Die Leitung der Musik- und Theaterabteilung übernahm der Kunsthistoriker Dr. Werner Wenzel, der gerade seine Bibliotheksreferendariat in der Stadt- und Universitätsbibliothek beendet hatte. Zusammen mit dem als Hilfskraft angestellten Theaterwissenschaftsstudenten Thomas Siedhoff erarbeitete er 1973-75 eine neue Aufstellungssystematik für den Lesesaal Musik und Theater. Thomas Siedhoff katalogisierte auch die ca. 500 Stück umfassende Sammlung der Bühnenbildentwürfe. 1973 wurden 15 000 Theaterprogrammhefte deutscher Bühnen erworben, 1976 3500 Bühnenmanuskripte.

Dr. Wenzel übernahm Anfang 1977 die Leitung der Abteilung Frankfurt und behielt die Fachreferate Architektur und Kunst sowie das Sondersammelgebiet Theater-/ Filmwissenschaft. Er ging im März 1996 in den Ruhestand.

Publikationen (Auswahl):

Werner Wenzel, Die Stadtbibliothek von 1668-1884. In: Fünfhundert Jahre Stadt- und Universitätsbibliothek Frankfurt am Main, Frankfurt 1984, S. 57-117

Werner Wenzel, Stadt- und Universitätsbibliothek Frankfurt am Main/ Musik- und Theaterabteilung. In: Theatersammlungen in der Bundesrepublik Deutschland und Berlin (West), Berlin 1985, S. 49-54 (Kleine Schriften der Gesellschaft für Theatergeschichte; 33) [zusammen mit H. Schaefer]

 

Die "Ära Schaefer"

Schon als Referendar lernte Dr. Hartmut Schaefer nach seinem Studium der Musikwissenschaft, Germanistik und Geschichte 1971-73 die Musik- und Theaterabteilung der Stadt- und Universitätsbibliothek Frankfurt gründlich kennen. Von 1973 leitete er zunächst in Kooperation mit Dr. Wenzel die Musik- und Theaterabteilung. In seiner Zeit als Abteilungsleiter wurden zwei große Katalogisierungsprojekte beantragt und durchgeführt, die Erfassung der kirchlichen Musikhandschriften und die Katalogisierung der Opernsammlung.

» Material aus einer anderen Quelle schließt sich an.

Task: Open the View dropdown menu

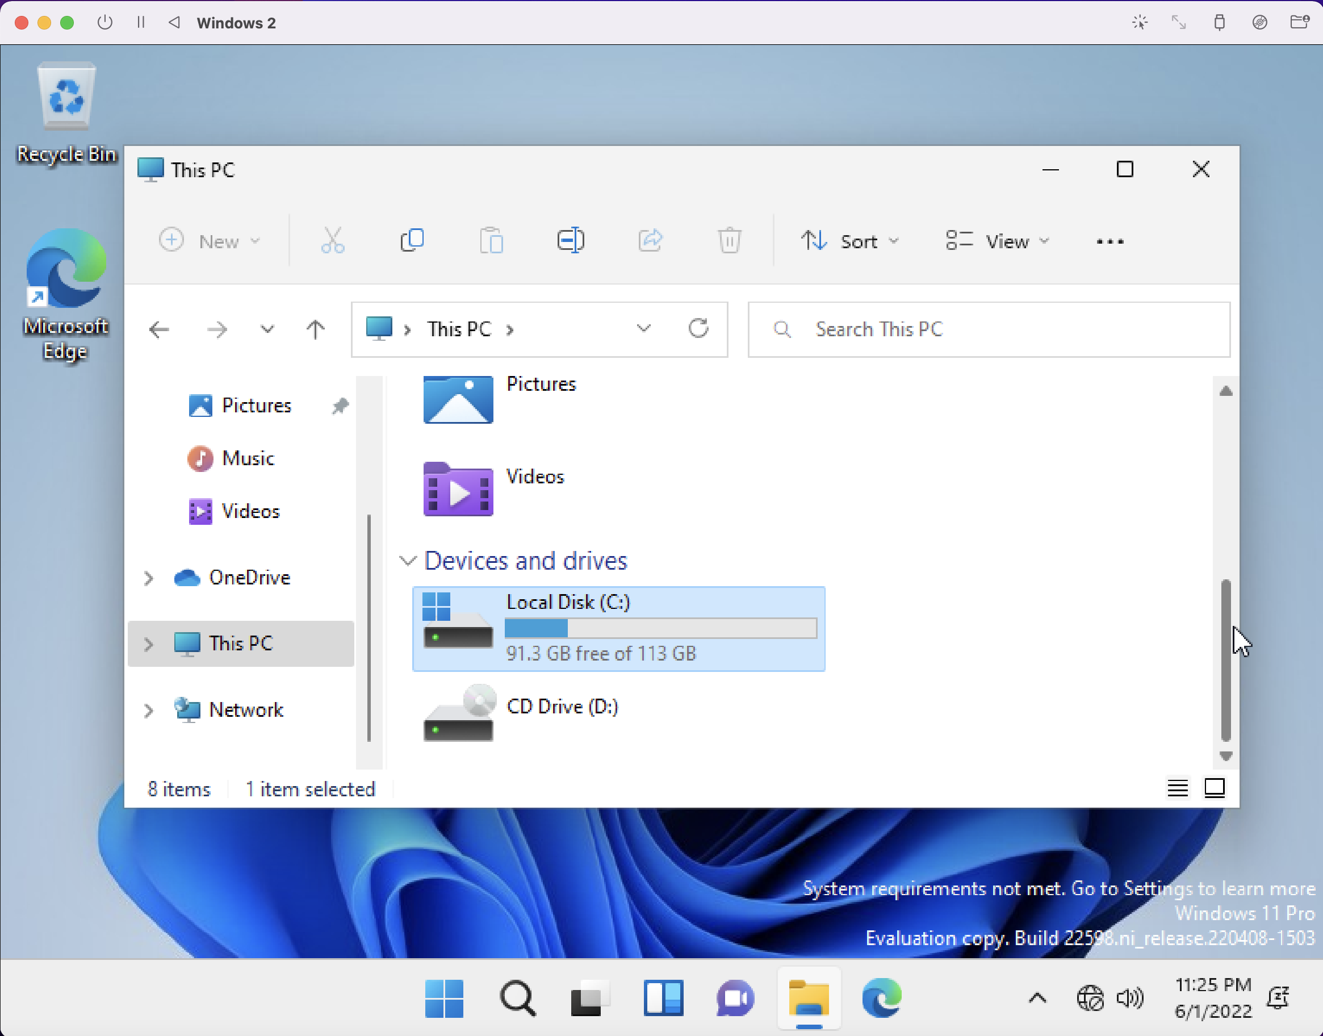Action: pos(997,241)
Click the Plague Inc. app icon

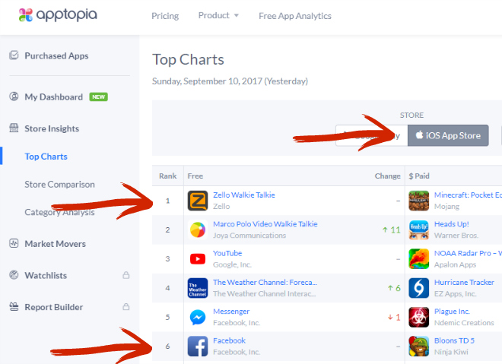pos(419,316)
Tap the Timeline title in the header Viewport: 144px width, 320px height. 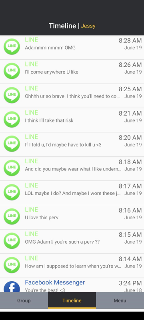point(62,26)
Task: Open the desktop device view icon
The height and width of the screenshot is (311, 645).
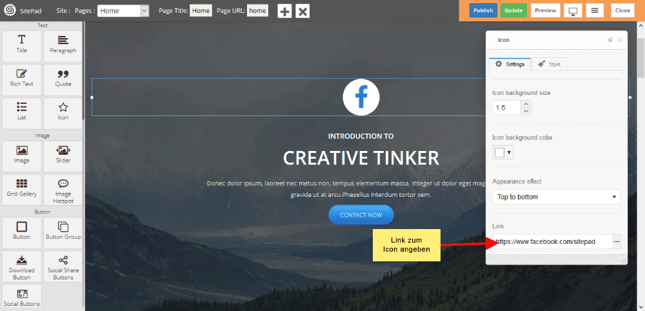Action: point(573,11)
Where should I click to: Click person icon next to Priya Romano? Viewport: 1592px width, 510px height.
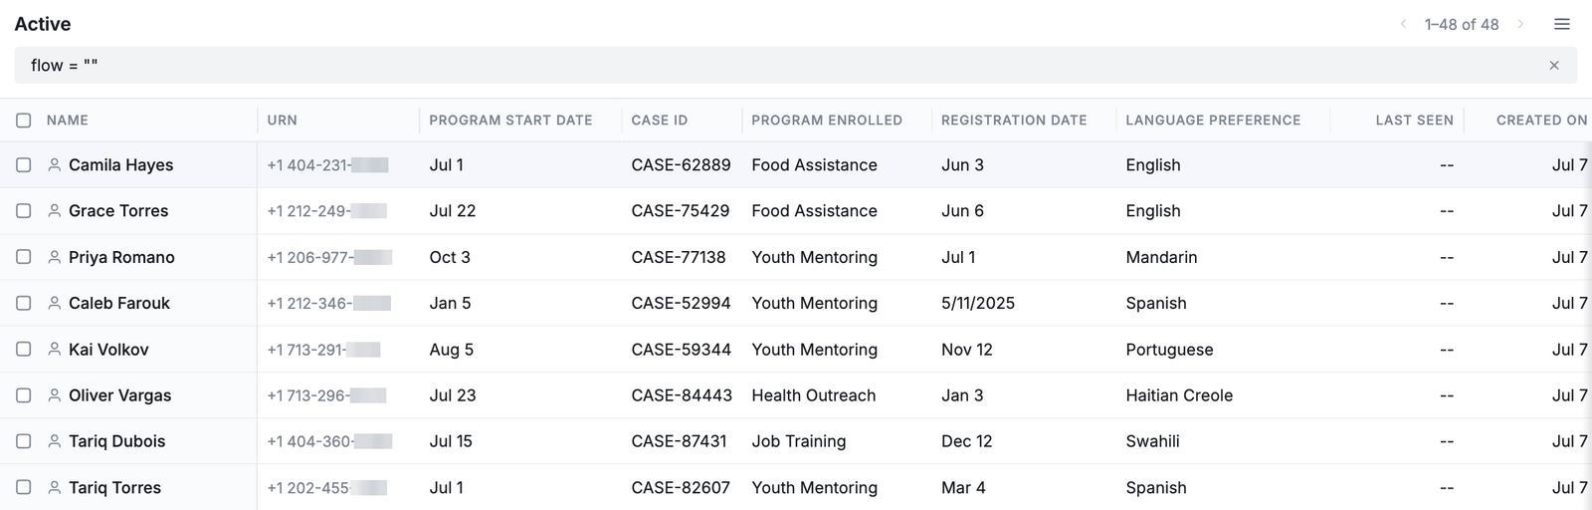point(55,257)
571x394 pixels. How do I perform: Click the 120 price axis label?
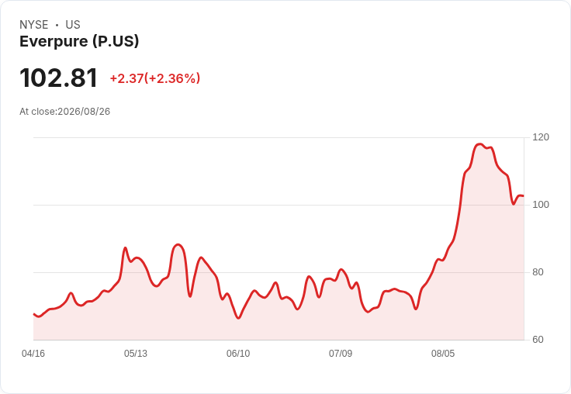(x=541, y=137)
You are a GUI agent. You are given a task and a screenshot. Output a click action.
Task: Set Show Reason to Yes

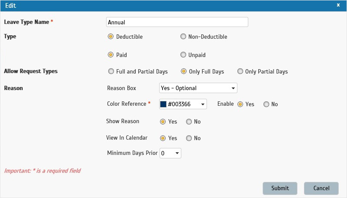163,121
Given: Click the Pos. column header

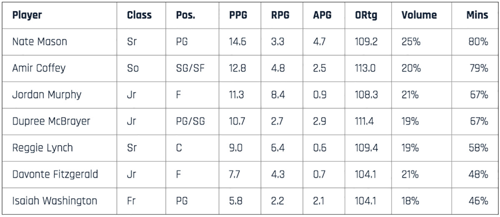Looking at the screenshot, I should (185, 16).
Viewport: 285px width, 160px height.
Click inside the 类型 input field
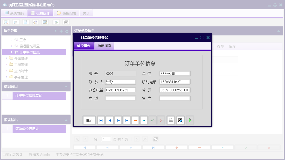point(120,98)
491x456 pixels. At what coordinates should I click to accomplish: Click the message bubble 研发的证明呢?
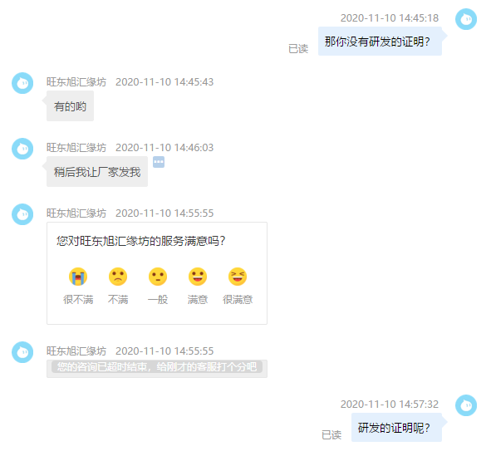click(396, 428)
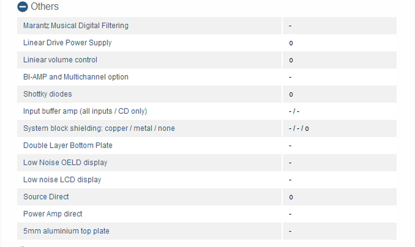This screenshot has height=247, width=415.
Task: Click BI-AMP and Multichannel option row
Action: (207, 77)
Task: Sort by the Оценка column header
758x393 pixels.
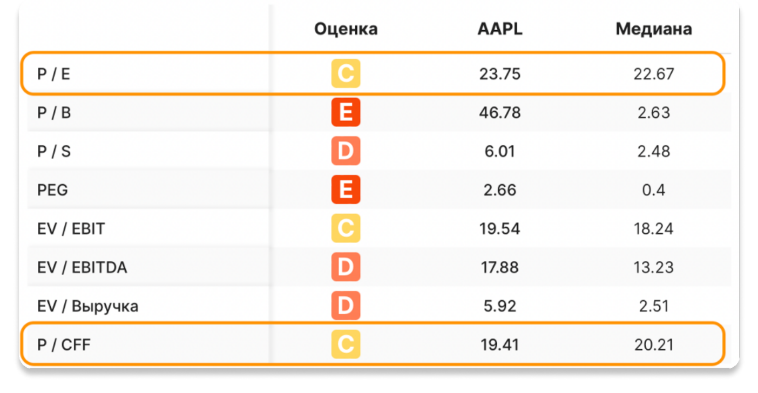Action: click(x=346, y=29)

Mitte des Jahres 1975 begann der Musikwissenschaftler Joachim Schlichte in Zusammenarbeit mit Dr. Schaefer im Auftrag der DFG mit der Katalogisierung des umfangreichen Bestandes der kirchlichen Musikhandschriften, die sich bis 1977 erstreckte. Der Thematische Katalog der kirchlichen Musikhandschriften des 17. und 18. Jahrhunderts in der Stadt- und Universitätsbibliothek erschien 1979. Noch im gleichen Jahr begann Schlichte in Zusammenarbeit mit Dr. Schaefer - ebenfalls durch die DFG finanziert - mit der Erfassung der ca. 270 Regalmeter und über 1000 Titel umfassenden Opernsammlung der Städtischen Bühnen Frankfurt. Dieses Projekt wurde ab 1981 von Robert Didion weitergeführt.

Weitere von Robert Didion durchgeführte Katalogisierungsprojekte waren 1988/89 die Erfassung der Haydn-Sammlung und des Bestandes der Capella Fuldensis für das RISM. Durch Schaefer erfolgte mit den seit Ende der siebziger Jahre reichlicher zur Verfügung stehenden finanziellen Mitteln ein wohldurchdachter, großzügiger Bestandsaufbau. Planmäßig wurden bisher fehlende und neu erscheinende Gesamtausgaben, Denkmälerreihen und Einzelausgaben zeitgenössischer Komponisten erworben. Dazu kamen eine Reihe weiterer Nachlässe mit Frankfurt in Verbindung stehender Musiker und Musikwissenschaftler.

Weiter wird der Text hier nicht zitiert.